# Guice: Implementierung zur Laufzeit auswählen



## Thomas Darimont (9. Januar 2010)

Hallo,

hier mal ein Beispiel, wie man die Implementierung eines Services innerhalb einer Guice Anwendung zur Laufzeit wählen kann (beispielsweise durch Einstellungen an der Oberfläche etc.)

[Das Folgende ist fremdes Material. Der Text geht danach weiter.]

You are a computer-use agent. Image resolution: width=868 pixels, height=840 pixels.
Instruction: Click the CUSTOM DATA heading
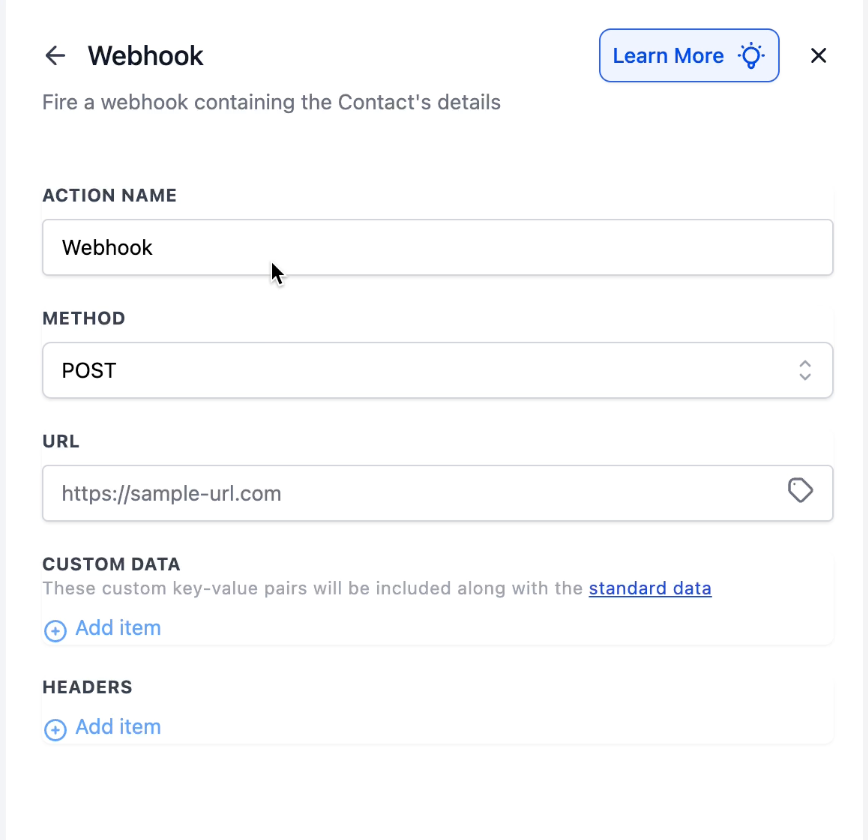coord(111,565)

Dabei kann der Service A oder B über eine externe Quelle ausgewählt werden.

```
package de.tutorials;

import com.google.inject.AbstractModule;
import com.google.inject.Guice;
import com.google.inject.Injector;
import com.google.inject.Key;
import com.google.inject.name.Names;

public class GuiceChooseInstanceAtRuntimeExample {
	public static void main(String[] args) {
		Injector injector = Guice.createInjector(new ServiceModule());
		IService service = injector.getInstance(Key.get(IService.class, Names.named("A")));
		service.op();
		
		service = injector.getInstance(Key.get(IService.class, Names.named("B")));
		service.op();
	}

	static class ServiceModule extends AbstractModule {
		protected void configure() {
			bind(IService.class).annotatedWith(Names.named("A")).to(ServiceA.class);
			bind(IService.class).annotatedWith(Names.named("B")).to(ServiceB.class);
		}
	}

	static interface IService {
		void op();
	}
	
	static class Service implements IService{
		public void op() {
			System.out.println(getClass().getSimpleName());
		}
	}

	static class ServiceA extends Service{}
	static class ServiceB extends Service{}
}
```

Ausgabe:

```
ServiceA
ServiceB
```

Gruß Tom


----------



## Michael Kmoch (19. Juli 2010)

Hallo Thomas,
danke für dein Beispiel, klappt super!
Micha


----------